WHAT IS EXPECTED: Write every line of the following listing exactly as it reads.

DATA SHOWN:
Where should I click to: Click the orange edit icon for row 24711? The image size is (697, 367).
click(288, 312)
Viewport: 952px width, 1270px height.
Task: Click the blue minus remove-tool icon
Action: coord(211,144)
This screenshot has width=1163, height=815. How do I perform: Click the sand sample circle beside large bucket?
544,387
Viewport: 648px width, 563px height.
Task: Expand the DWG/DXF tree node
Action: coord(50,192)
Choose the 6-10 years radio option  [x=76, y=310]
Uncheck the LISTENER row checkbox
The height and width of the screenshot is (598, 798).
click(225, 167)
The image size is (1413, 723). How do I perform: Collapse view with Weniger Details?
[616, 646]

TASK RESULT:
Where should I click to: Click the orange edit icon for row 24711? The image size is (697, 367).
click(288, 312)
Viewport: 952px width, 1270px height.
Task: Click the blue minus remove-tool icon
Action: coord(211,144)
This screenshot has width=1163, height=815. How do I perform: Click the sand sample circle beside large bucket?
544,387
Viewport: 648px width, 563px height.
Task: Expand the DWG/DXF tree node
Action: coord(50,192)
Choose the 6-10 years radio option  [x=76, y=310]
Uncheck the LISTENER row checkbox
The height and width of the screenshot is (598, 798).
click(225, 167)
The image size is (1413, 723). How do I perform: Collapse view with Weniger Details?
[616, 646]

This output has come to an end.